REQUIREMENT:
Below are some records: retype them all exactly, but not the pictures.

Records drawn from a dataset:
• • • •
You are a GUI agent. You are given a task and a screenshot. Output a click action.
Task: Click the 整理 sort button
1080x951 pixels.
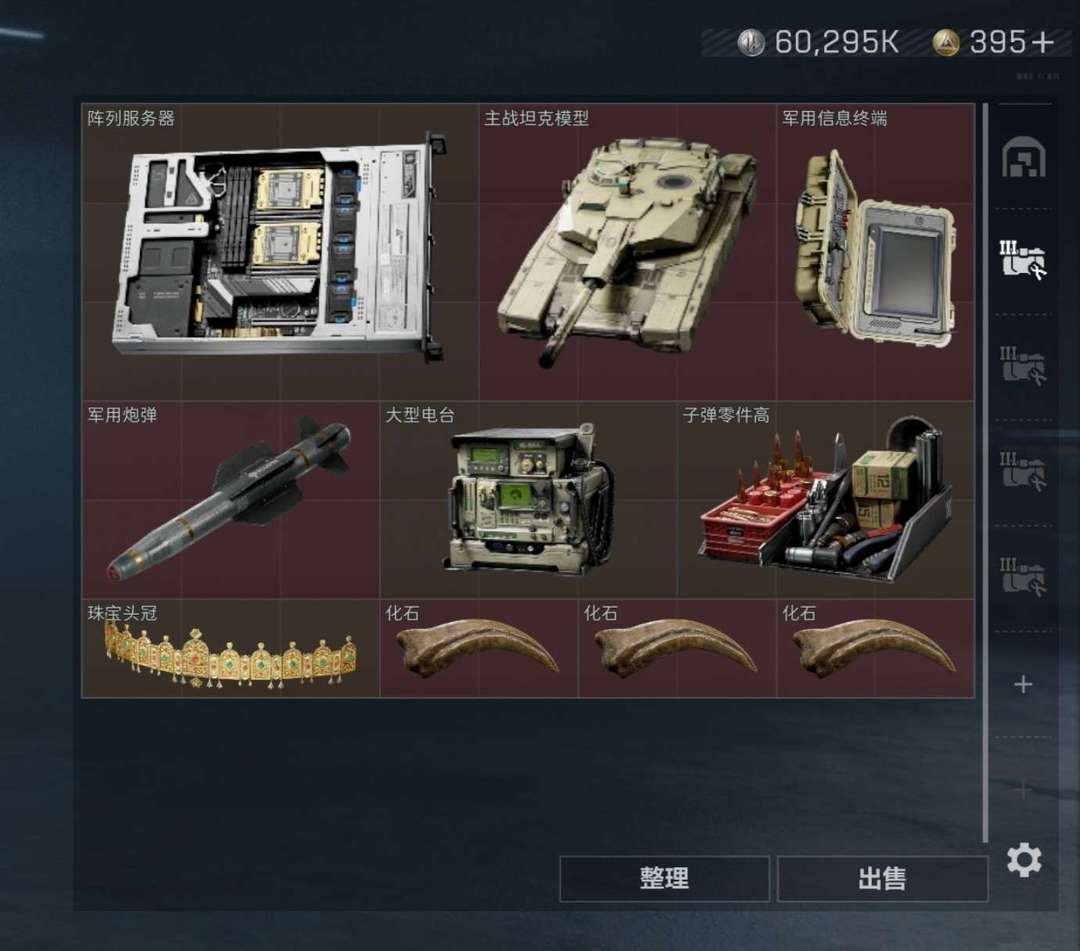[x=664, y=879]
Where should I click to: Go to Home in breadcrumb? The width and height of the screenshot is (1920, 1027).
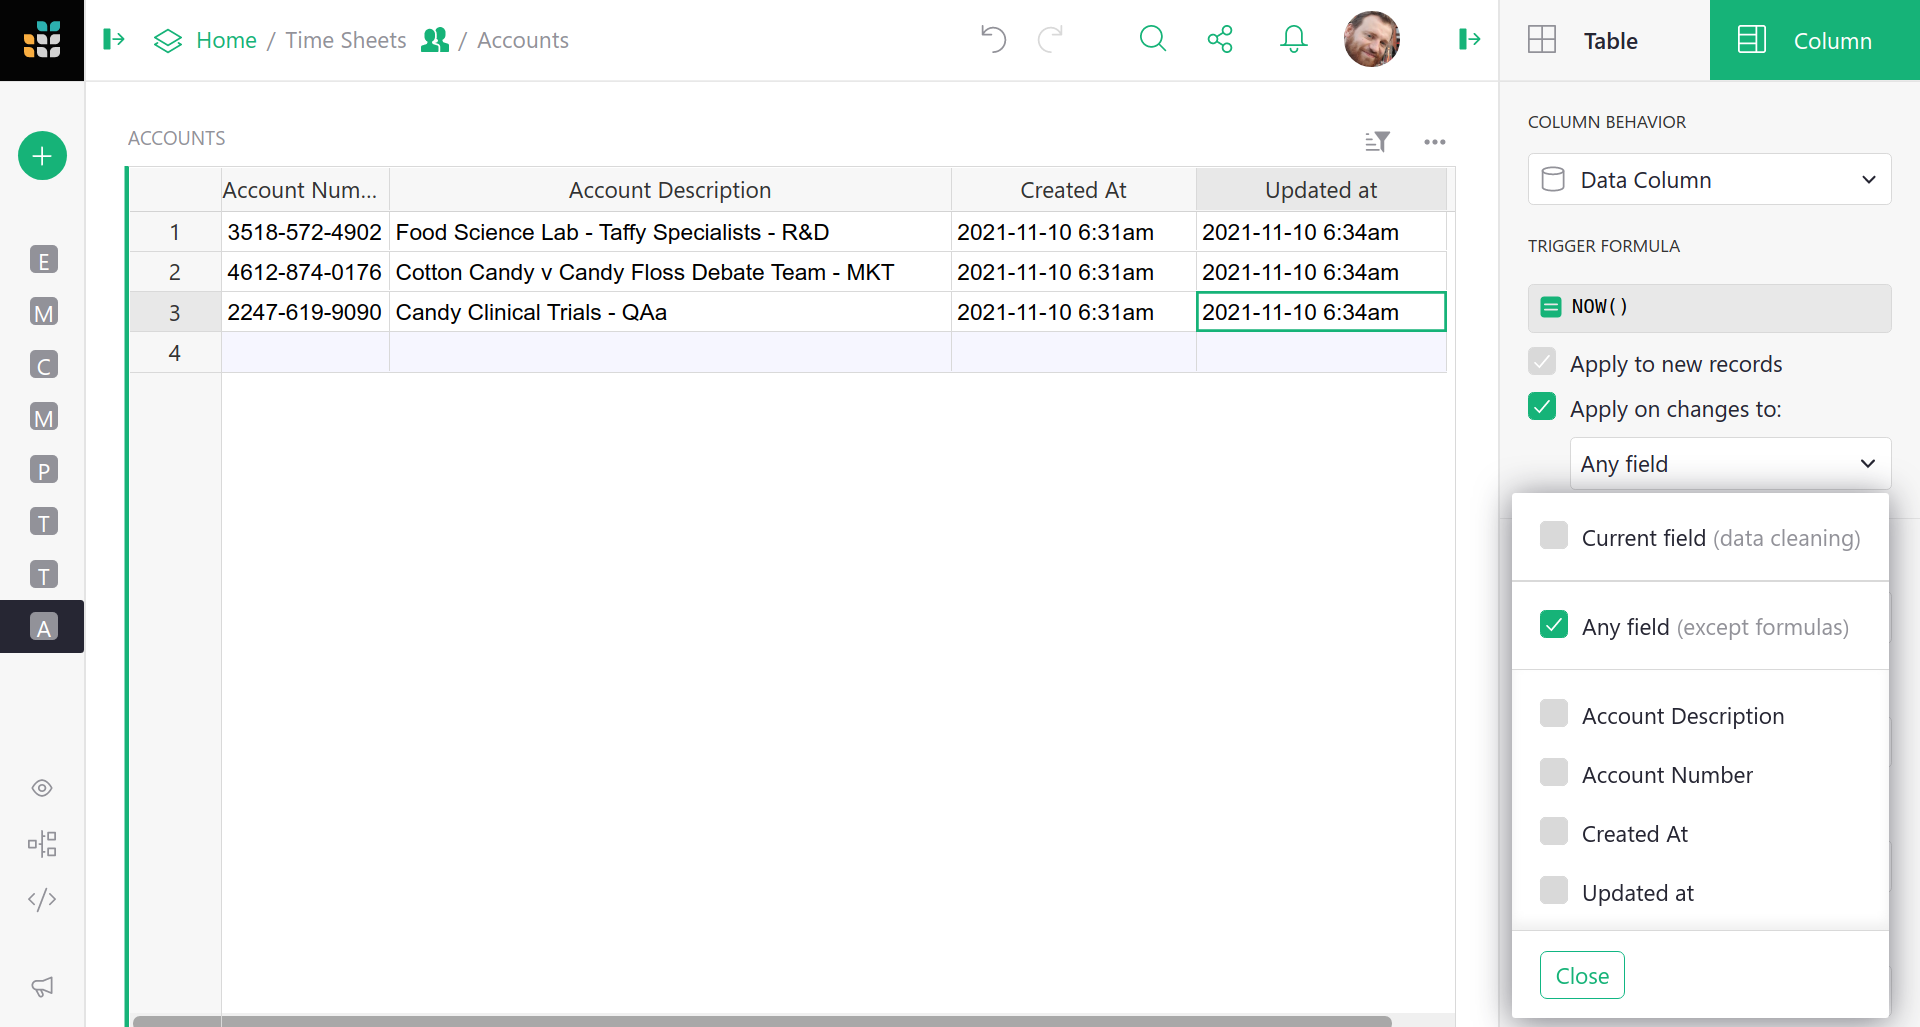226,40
• • • •
YOUR SOLUTION:
You are a GUI agent. You are given a task and a screenshot. Output a click action.
Task: Click the 整理 sort button
1080x951 pixels.
[x=664, y=879]
Where should I click to: Go to Home in breadcrumb? The width and height of the screenshot is (1920, 1027).
226,40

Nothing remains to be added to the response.